In conclusion, the parent is a troll or a very stupid bigot. Let's hope it's the former.
Um, yeah.. (Score:2)
I'm sure most of you who've programmed have felt that way, until you tried to compile and execute your program (real programmers, I'm not talking interpreted baby languages like Basic or Perl), and then you were amazed by your simple syntax errors, and astonished by your modeling misconceptions
Well yeah, but that's just because I didn't bother to prove them....
mhh (Score:2)
What school or university did you attend (if any). Could be usefull so tat I know where not to send my kids.
Re:OT but... (Score:2, Informative)
Re:running Linux? (Score:3, Insightful)
Even high-end UNIXs like Sun's Solaris don't commercially scale much beyond 100+/- cpus, and are generally intended for UMA, not NUMA.

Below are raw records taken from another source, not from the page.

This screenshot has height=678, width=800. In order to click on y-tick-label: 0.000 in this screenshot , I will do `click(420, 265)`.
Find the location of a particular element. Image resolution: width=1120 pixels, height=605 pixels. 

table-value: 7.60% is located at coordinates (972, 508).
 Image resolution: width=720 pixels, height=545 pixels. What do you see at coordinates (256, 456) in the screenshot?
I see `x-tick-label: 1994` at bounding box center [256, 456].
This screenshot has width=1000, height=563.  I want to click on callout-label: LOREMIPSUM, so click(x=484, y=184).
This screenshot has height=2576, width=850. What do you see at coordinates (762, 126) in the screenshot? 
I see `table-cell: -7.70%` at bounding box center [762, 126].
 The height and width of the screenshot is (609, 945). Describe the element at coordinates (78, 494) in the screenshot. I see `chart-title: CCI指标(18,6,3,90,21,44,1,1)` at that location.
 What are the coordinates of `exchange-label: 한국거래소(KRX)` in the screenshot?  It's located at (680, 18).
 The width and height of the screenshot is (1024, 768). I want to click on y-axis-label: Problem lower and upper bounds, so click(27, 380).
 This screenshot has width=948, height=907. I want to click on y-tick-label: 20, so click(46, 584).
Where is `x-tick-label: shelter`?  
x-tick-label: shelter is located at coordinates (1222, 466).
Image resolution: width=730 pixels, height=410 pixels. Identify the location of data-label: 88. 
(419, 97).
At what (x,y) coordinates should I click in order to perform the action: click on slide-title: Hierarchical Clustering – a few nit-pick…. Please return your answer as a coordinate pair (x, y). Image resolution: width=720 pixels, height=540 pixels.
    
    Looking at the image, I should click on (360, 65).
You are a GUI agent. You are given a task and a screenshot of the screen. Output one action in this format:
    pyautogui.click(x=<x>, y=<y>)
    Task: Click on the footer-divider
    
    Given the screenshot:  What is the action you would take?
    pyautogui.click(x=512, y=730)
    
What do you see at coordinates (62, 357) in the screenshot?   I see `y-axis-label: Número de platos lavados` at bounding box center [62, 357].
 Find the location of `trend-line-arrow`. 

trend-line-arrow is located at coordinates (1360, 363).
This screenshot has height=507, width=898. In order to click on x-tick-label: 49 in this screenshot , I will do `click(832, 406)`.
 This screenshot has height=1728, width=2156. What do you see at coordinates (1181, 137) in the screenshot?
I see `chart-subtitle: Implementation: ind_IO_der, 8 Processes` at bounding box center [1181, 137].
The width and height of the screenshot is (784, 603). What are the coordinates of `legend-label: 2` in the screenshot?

When you step away from standard SMP systems into parallel and NUMA architectures, there are lots of problems to solve that don't exist at the small end of the scale, both at the OS and the app level. OSes better suited to that environment already exist (anyone have more info ???).
that's because you are an idiot (Score:2)
Here [uiuc.edu] is a 256-CPU IA-64 Linux cluster, #53 on the top 500 list. And here [sandia.gov] is CPlant, #50. You can find more Linux boxes on the top 500 list [top500.org]
Re:that's because you are an idiot (Score:2)
Athlon MP 2000 cluster (Score:2)
Whoever modded the parent post "insightful" hasn't got a clue.
Re:running Linux? (Score:2)
Let's say that they use 2000 8-way Opteron boxes. Thus each kernel will run over 8 processors, with MPI performing message passing between boxes. That's how it works on ASCI White etc anyhow (except they run AIX on POWER3 processors).
It would be quite an acomplishment to implement a NUMA architecture over 16000 processors. SGI can get decent performance with 128 processors (supposedly 512 but I have not used this), and I think Cray's T3E-1350 supports NUMA on up to 2176 processors. Cray is known for great interconnects though -- they can do it if anyone can.